We're enforcing carrying capacity rules in this game, using the Variant Encumbrance module to track and automate the effects of carrying too much. While this does technically integrate with Item Collection to enable bags and chests to hold other items, our preferred approach is to create separate actors and use them as Item Piles instead. This way each bag and chest is an actual object in game with its own carrying capacity being tracked, and it's super easy for players to pop them open and drag and drop items back and forth.

Downtime Activities

On top of the standard rules for foraging in the wild, I've incorporated systems from a few different supplements into downtime activities. This took the creation of several roll tables and journal entries, leveraging the Downtime TrackingGatherer and Mastercrafted modules.

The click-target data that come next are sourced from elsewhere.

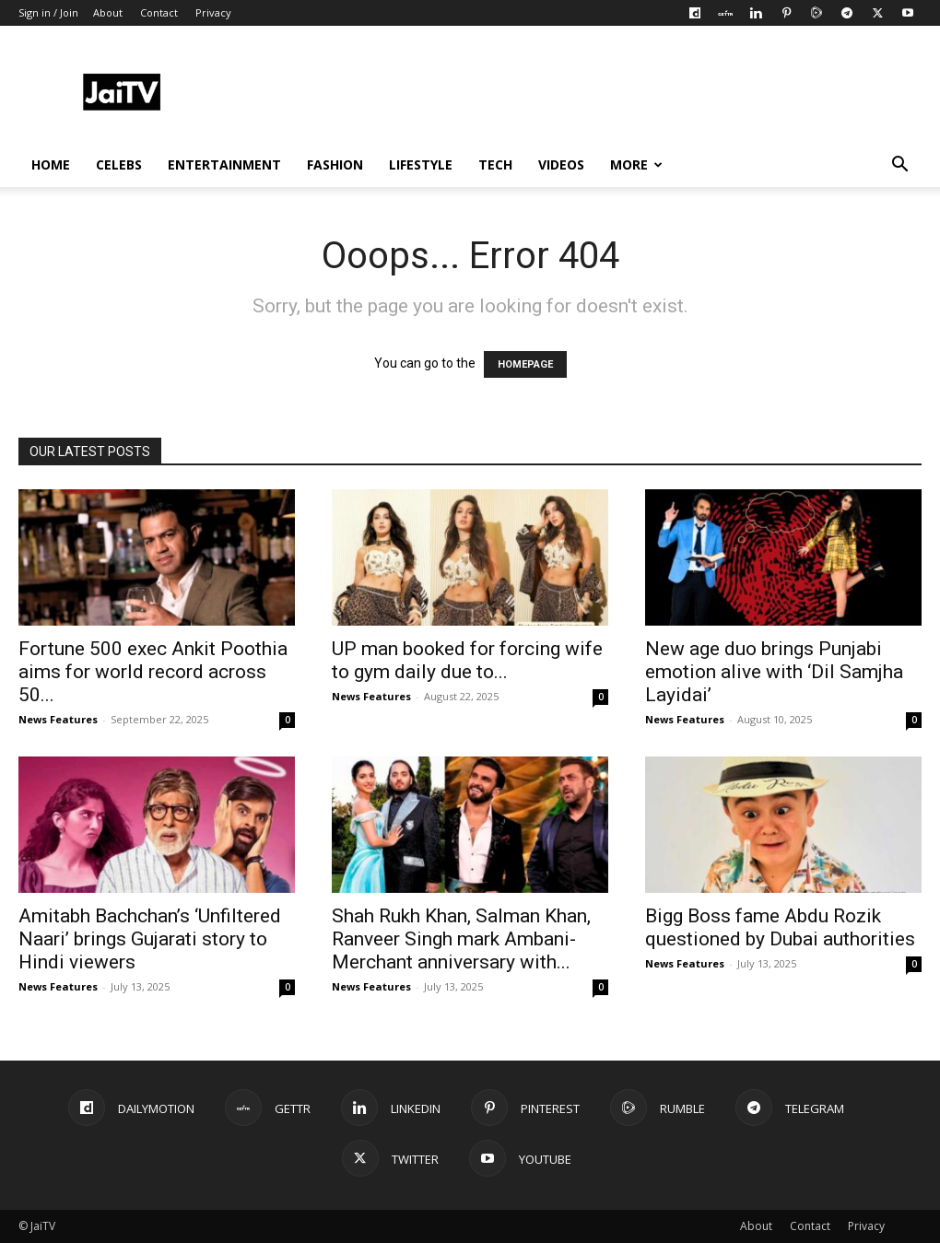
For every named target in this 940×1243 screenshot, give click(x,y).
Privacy (213, 12)
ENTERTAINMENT (224, 164)
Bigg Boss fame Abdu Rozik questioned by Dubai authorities (780, 927)
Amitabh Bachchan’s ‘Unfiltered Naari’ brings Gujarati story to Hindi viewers (149, 939)
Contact (159, 12)
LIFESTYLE (420, 164)
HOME (50, 164)
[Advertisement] (586, 93)
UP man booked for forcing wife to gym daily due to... (467, 660)
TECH (495, 164)
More (636, 164)
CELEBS (119, 164)
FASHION (335, 164)
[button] (899, 166)
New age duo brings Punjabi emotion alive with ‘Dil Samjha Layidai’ (774, 672)
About (108, 12)
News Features (58, 719)
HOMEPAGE (525, 364)
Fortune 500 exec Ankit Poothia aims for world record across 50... (153, 672)
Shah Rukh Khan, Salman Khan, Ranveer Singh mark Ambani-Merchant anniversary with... (461, 939)
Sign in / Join (48, 12)
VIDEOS (561, 164)
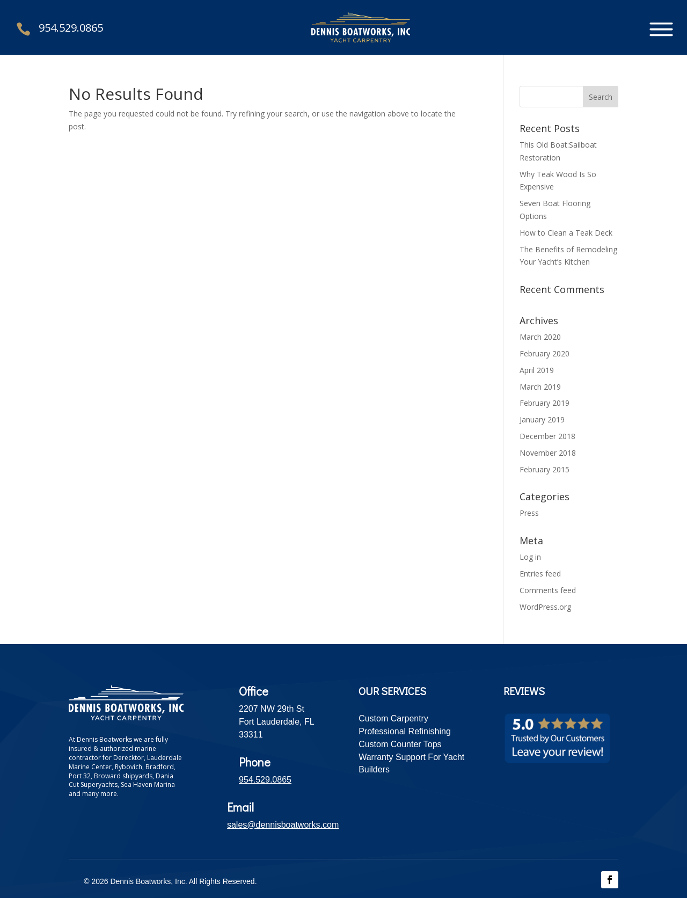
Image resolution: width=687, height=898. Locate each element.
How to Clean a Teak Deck (566, 233)
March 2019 (540, 387)
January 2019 (542, 419)
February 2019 (544, 403)
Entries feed (540, 573)
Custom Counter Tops (400, 744)
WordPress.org (545, 607)
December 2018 (547, 436)
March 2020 (540, 337)
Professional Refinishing (405, 731)
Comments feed (548, 590)
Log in (530, 557)
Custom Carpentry (393, 718)
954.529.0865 (71, 27)
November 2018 (548, 453)
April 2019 (537, 370)
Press (529, 513)
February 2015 (544, 469)
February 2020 (544, 353)
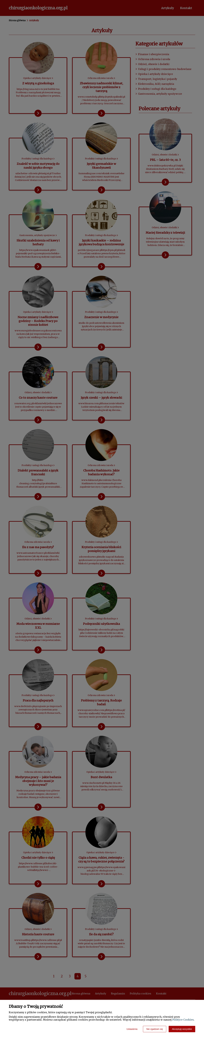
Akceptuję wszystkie (182, 1029)
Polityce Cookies (183, 1019)
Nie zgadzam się (154, 1029)
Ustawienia (132, 1029)
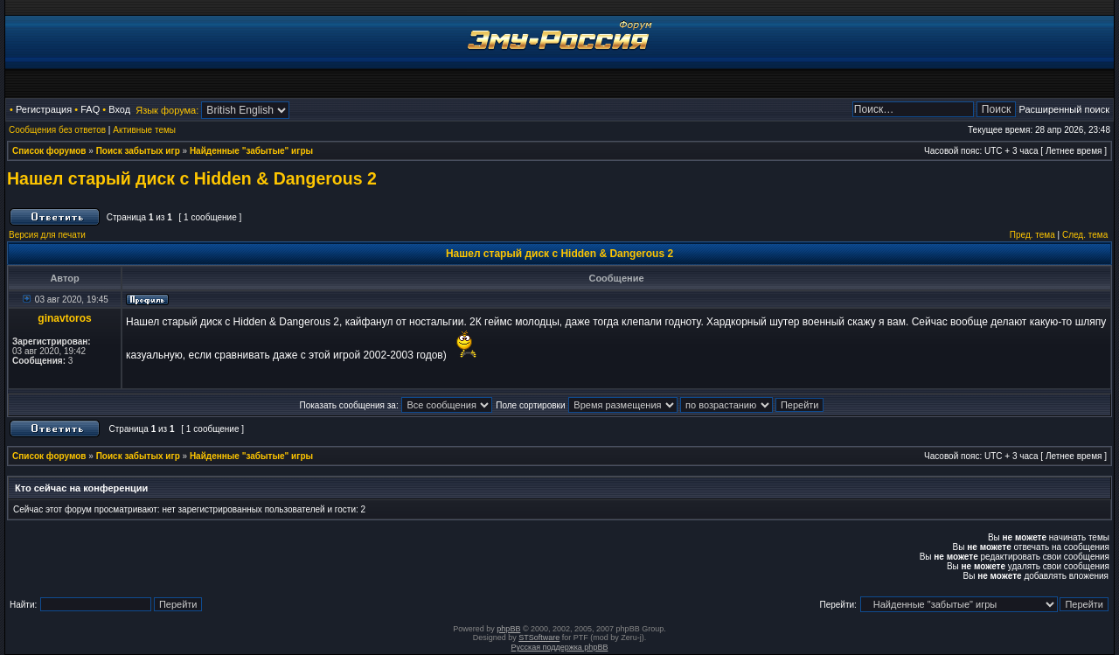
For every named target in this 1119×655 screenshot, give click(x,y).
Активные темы (144, 130)
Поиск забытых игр (138, 151)
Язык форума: (167, 110)
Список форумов (49, 151)
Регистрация (44, 109)
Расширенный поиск (1063, 109)
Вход (119, 109)
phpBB (508, 628)
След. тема (1085, 235)
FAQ (90, 109)
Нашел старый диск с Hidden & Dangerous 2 (192, 178)
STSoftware (539, 637)
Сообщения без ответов (57, 130)
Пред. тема (1032, 235)
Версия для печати (47, 235)
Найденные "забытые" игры (251, 151)
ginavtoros (64, 318)
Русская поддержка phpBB (559, 647)
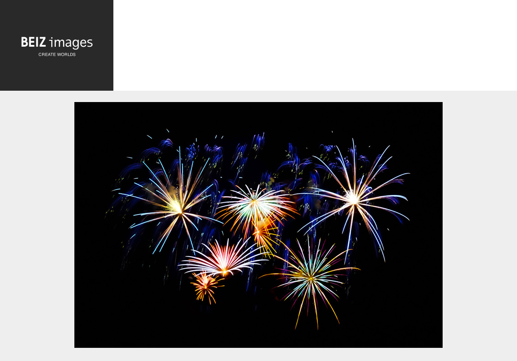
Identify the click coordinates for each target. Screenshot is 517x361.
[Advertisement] (315, 47)
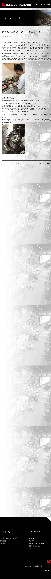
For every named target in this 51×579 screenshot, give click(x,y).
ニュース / (39, 4)
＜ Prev (16, 163)
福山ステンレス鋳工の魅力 (8, 538)
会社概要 (3, 541)
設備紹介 (3, 543)
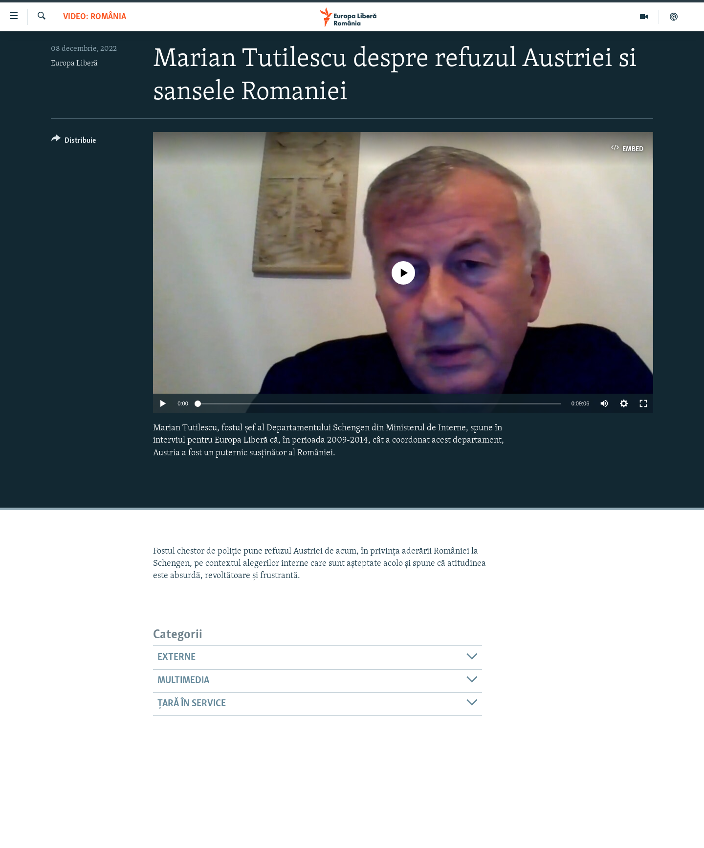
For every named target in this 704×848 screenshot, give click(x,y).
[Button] (73, 142)
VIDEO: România (94, 17)
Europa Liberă (74, 63)
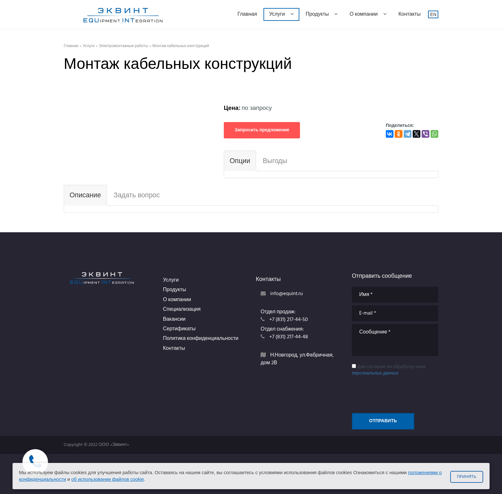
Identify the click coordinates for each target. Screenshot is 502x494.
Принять (466, 476)
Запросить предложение (262, 130)
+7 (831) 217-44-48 (288, 337)
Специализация (181, 309)
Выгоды (275, 161)
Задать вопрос (137, 195)
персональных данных (375, 373)
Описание (85, 195)
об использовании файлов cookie (107, 479)
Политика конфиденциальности (201, 338)
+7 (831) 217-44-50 (288, 320)
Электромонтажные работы (123, 46)
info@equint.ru (286, 294)
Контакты (410, 14)
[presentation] (400, 392)
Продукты (321, 14)
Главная (247, 14)
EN (433, 14)
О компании (368, 14)
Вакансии (174, 319)
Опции (240, 161)
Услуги (281, 14)
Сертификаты (179, 329)
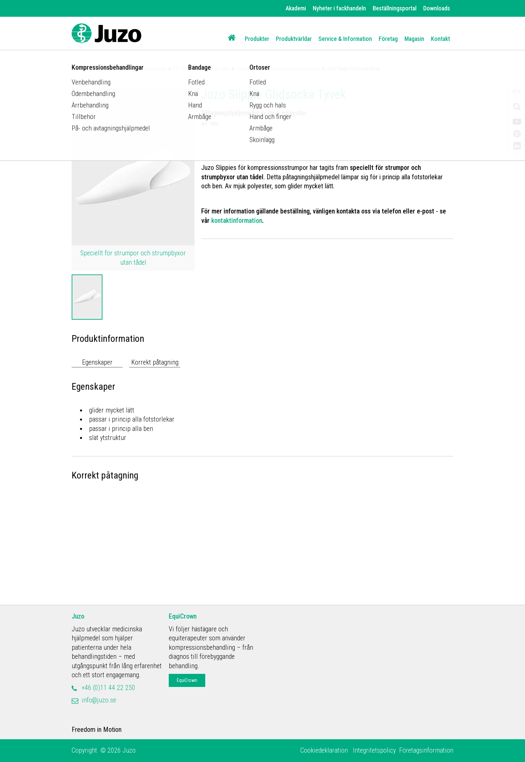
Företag (388, 38)
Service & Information (345, 38)
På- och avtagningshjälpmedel (201, 68)
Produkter (257, 38)
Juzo (78, 616)
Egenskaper (97, 362)
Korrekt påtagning (154, 362)
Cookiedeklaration (325, 750)
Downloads (436, 8)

From the players' end however, they can just click a button on their character sheet that guides them through the required rolls, and then adds the appropriate rewards directly to their inventory. During rounds of downtime, we use the Out of Combat Tracker so players can see at a glance what everyone else is up to.

Sources for these systems:

A player's downtime tab


The out of combat tracker


Journals and Lore

Being a big world with plenty of interconnected stories, I wanted to make sure my players have information at their fingertips so they could keep track of everything going on. So, on top of writing session recaps in a shared Google Doc, I also maintain the journal system within Foundry. Using Monk's Enhanced Journals, there's different types of entries for people, places, quests, points of interests, even shops. They can all be linked via relationships allowing the players to click around and explore wiki-style.

Journal entries and lore

Combat Rewards

When you choose to run a campaign with milestone leveling instead of experience, random encounters and combat in general has the risk of becoming an unsatisfying slog. There are rules for calculating gold rewards for combat based on the difficulty rating, though it doesn't fit well with realism rules to be able to loot cash of off wild animals. To split the difference, I have Monk's Token Bar calculating rewards and assigning them to a Commendations loot sheet. The players can't collect these until they check in at town. I've created 'token' items that help track how many creatures they've downed of different types, and these will be redeemable for weapon enhancements or high quality gear.

The growing rewards list for the party's combat encounters

The Faction reward shop, still in progress

Time and Weather

I recreated the Barovian Lunar calendar in game, adding important dates to help keep the group centered in the world. Simple Calendar, Smalltime, and Smallweather all integrate together to automatically affect lighting and add weather effects to scenes.

Calendar and weather controls

And that's about all the fun integrations I have to show off for now. Feel free to check them out and enhance your own game!